As she’d learned to do on the other profiles, she skipped quickly over the multiple-choice section and went straight to the personal essay.

Sometimes superficial and regularly overconfident, I can be an insensitive bastard to those who can do nothing for me. I like things my own way and am persuasive enough to get them. I use my charm to make people like me, and am lost when it doesn’t work. I do not trust my own substance. I occasionally use people. I tend to disappear on women I’ve lost interest in. I have a bad habit of not paying attention to people, of only hearing what I want to hear, of taking people for granted. I want love but have no idea what it actually is. If I’m with you, I’ll likely only spend ten minutes out of every hour actually focused on you. The rest of the time I’ll be carrying on conversations with others who are potentially more interesting on my phone because I have the attention span of a gnat. I have an insatiable need to be entertained at every moment. I blame others for my boredom.

What the heck—?

Was this a joke? Was it aimed at her? She was the one who’d complained about his inattention, his phone dependence and, yes, maybe she’d accused him of needing to be entertained all the damn time—but she didn’t say any of that other stuff. Is that what he’d thought? Or was it just true?

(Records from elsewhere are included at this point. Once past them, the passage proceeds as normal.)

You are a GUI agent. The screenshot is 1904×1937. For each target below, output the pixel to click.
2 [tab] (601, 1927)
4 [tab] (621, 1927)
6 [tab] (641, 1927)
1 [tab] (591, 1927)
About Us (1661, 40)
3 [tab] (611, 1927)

Was he going for some kind of sympathy? Did he hope people would take it as a joke? It wasn’t funny to her.

She leaned forward and reread it. I tend to disappear on women I’ve lost interest in. He’d disappeared on her, that was for sure.

She sat back in her chair, gripping the pen in her fingers. It was here in black-and-white—he’d lost interest in her. She had broken up with him, but there was obviously no going back. She considered writing to him, asking him what he was doing there. Had he known she was on iLove too, and was he making fun of her, the site or himself? Or maybe all three? But it would be too humiliating. If he saw her profile at all, let him think she was far too busy with other men to be looking at him.

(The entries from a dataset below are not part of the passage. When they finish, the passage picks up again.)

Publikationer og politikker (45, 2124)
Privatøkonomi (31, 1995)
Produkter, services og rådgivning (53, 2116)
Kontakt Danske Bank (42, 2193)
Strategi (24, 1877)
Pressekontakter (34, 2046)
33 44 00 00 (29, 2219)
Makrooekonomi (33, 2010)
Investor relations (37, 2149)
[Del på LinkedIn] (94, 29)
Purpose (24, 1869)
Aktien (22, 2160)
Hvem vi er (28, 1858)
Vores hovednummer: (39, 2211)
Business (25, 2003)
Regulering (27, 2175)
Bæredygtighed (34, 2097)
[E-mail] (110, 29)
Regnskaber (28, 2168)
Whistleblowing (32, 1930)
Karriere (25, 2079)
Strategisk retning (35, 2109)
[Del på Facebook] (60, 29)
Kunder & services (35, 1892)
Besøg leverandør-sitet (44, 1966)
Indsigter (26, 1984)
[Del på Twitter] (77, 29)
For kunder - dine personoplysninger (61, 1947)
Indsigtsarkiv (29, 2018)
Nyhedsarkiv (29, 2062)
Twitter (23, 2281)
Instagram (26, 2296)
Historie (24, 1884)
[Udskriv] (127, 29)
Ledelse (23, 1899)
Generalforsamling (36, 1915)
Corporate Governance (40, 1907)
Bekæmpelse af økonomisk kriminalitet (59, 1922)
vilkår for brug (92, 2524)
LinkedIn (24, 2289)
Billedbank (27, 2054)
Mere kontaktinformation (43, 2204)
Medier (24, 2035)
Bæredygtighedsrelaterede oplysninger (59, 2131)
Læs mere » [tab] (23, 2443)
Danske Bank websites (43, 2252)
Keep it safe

She clicked on See the Guys Looking at You and up came a screen of head shots of smiling men, short paragraphs listing their vitals next to them. Here was HardLovinMan22 in a blurry shot wearing a cowboy hat, thirty-four years old, Aries, nonsmoker, in a suburb not far from hers. And Waiting4You, balding, sweet-smiled, thirty-eight, Pisces, nonsmoker, closer to downtown. ReelMeIn was posed, not surprisingly, with a fishing rod.

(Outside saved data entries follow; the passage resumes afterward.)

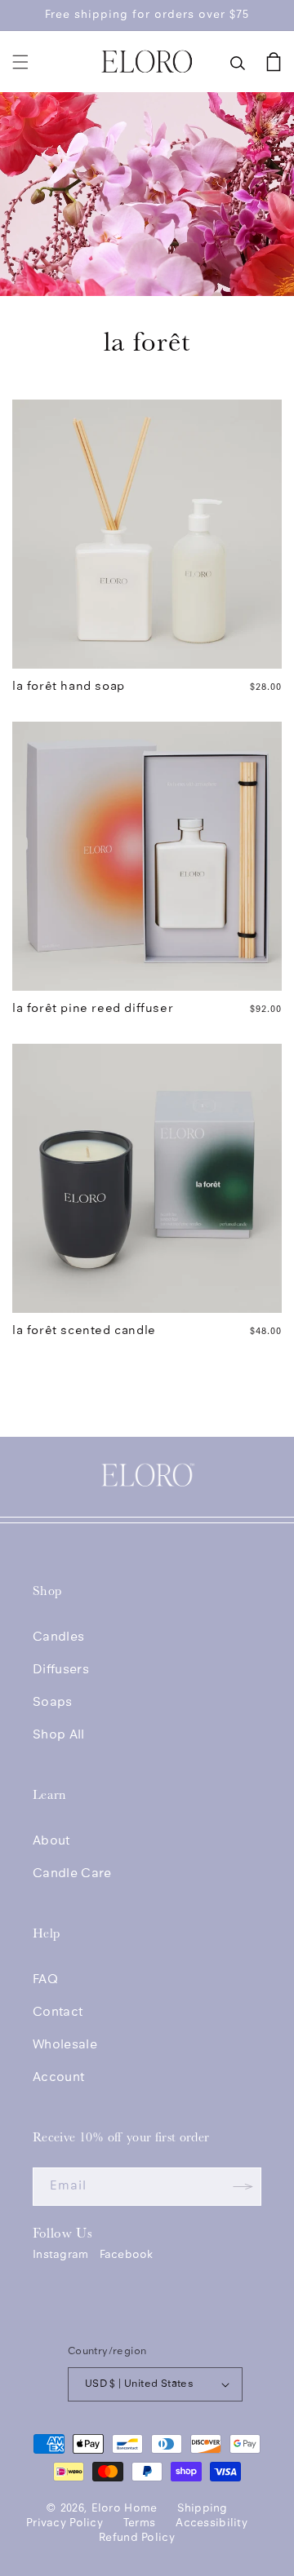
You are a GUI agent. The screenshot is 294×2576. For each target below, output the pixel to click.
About (51, 1841)
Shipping (202, 2509)
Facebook (127, 2255)
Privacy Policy (64, 2523)
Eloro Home (124, 2509)
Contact (57, 2012)
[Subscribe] (243, 2186)
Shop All (59, 1735)
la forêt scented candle (84, 1331)
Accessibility (211, 2523)
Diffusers (61, 1670)
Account (58, 2077)
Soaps (53, 1702)
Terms (139, 2523)
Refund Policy (137, 2538)
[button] (20, 62)
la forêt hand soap (68, 687)
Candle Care (72, 1873)
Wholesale (65, 2045)
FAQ (45, 1979)
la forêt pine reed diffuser (92, 1009)
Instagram (61, 2255)
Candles (58, 1637)
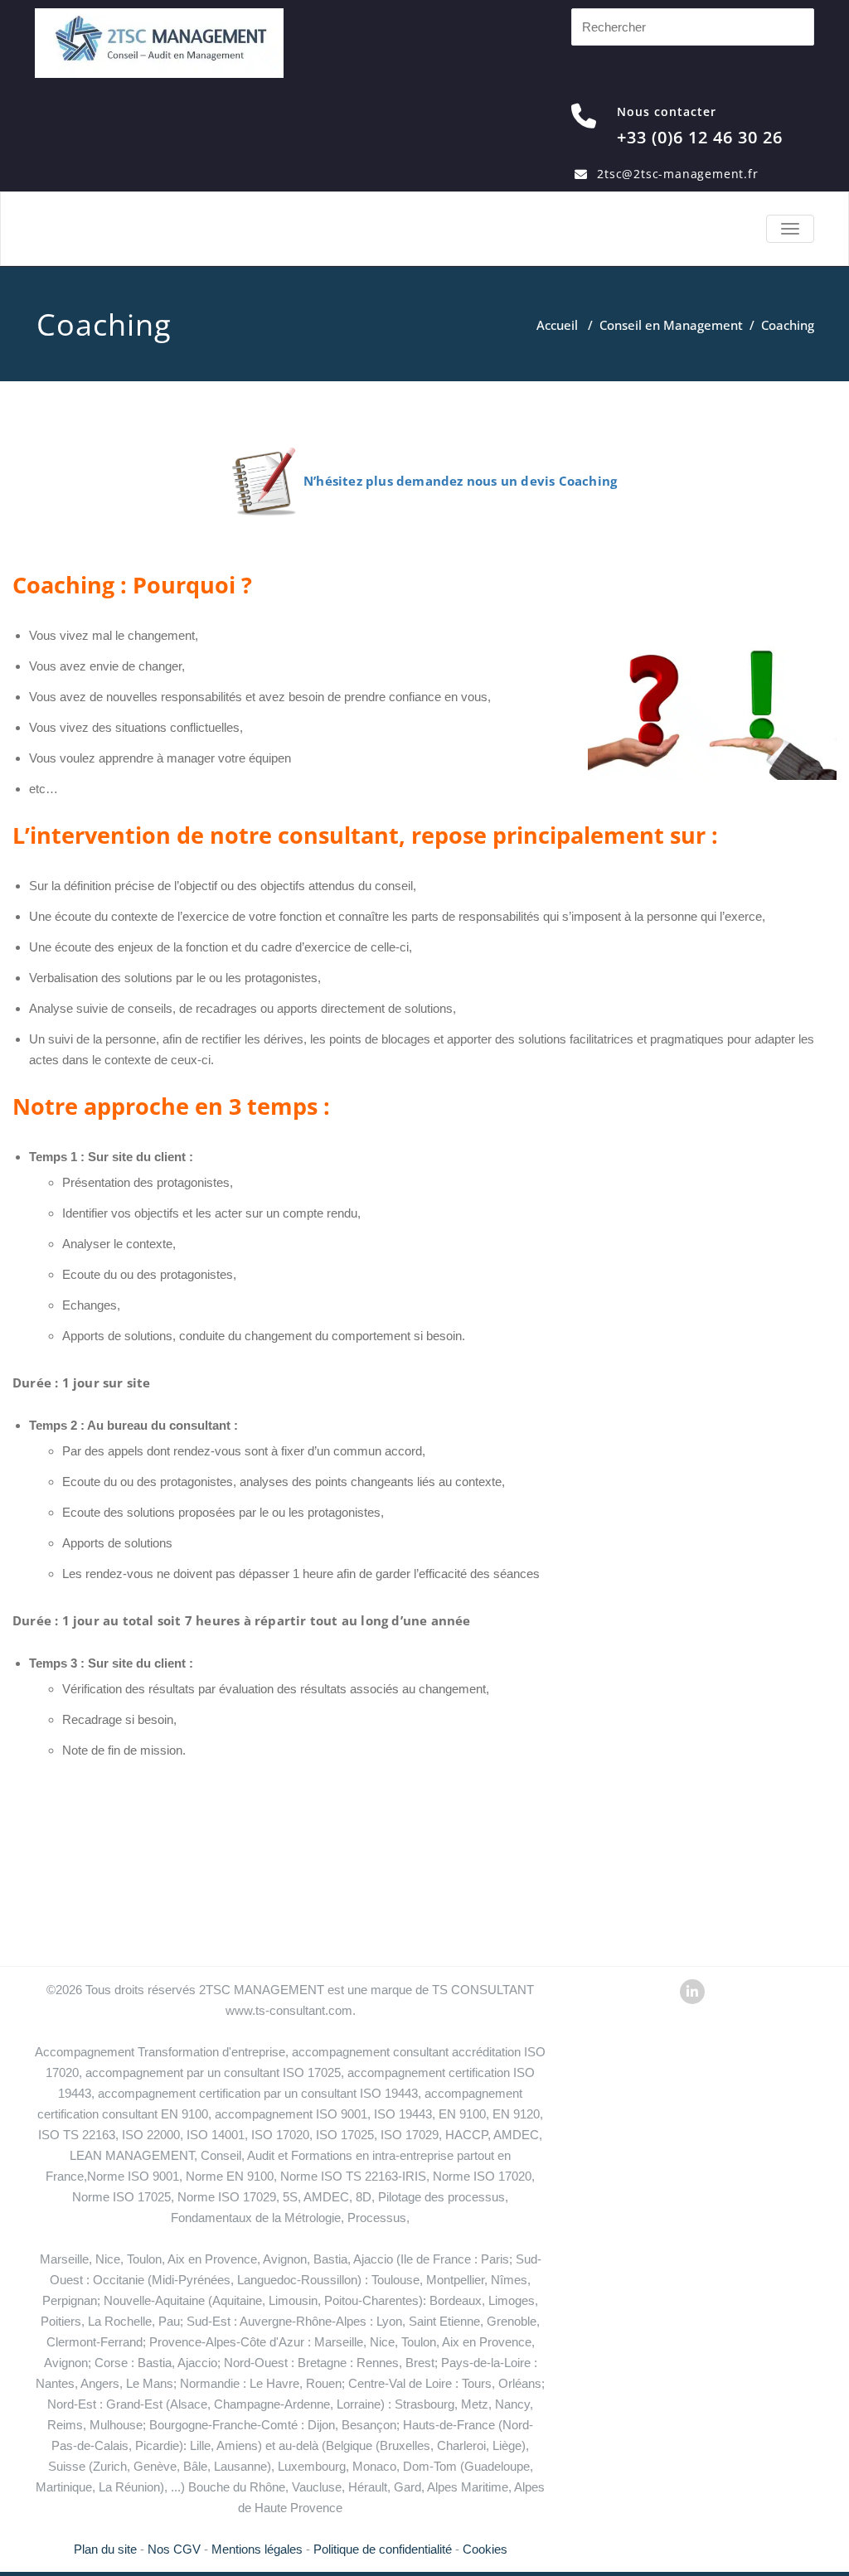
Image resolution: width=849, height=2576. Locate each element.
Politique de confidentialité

But Jeremy gnawed at her, and she scrolled down through the several pages of guys who’d looked at her, searching for his photo in the lineup.

He wasn’t there.

And now she was wasting time second-guessing herself again. He was not that into her. Even April had seen it. It was time to let go—especially since she’d already let him go.

She glanced again at the guy in the cowboy hat. He looked nice. She wasn’t into cowboys, especially, but she wouldn’t mind a simple, uncomplicated date. She clicked, read the pleasant essay and decided to write. It was time to get off the computer and out on a date. There’d be no getting over Jeremy sitting here in her office.

She dropped the pen on the desk and started typing.





CHAPTER FIVE




Macy’s hands were sweating, and she was having trouble taking a deep breath. Her mouth was dry and her smile felt stiff as she asked the restaurant’s hostess if anybody had mentioned that they were meeting someone here.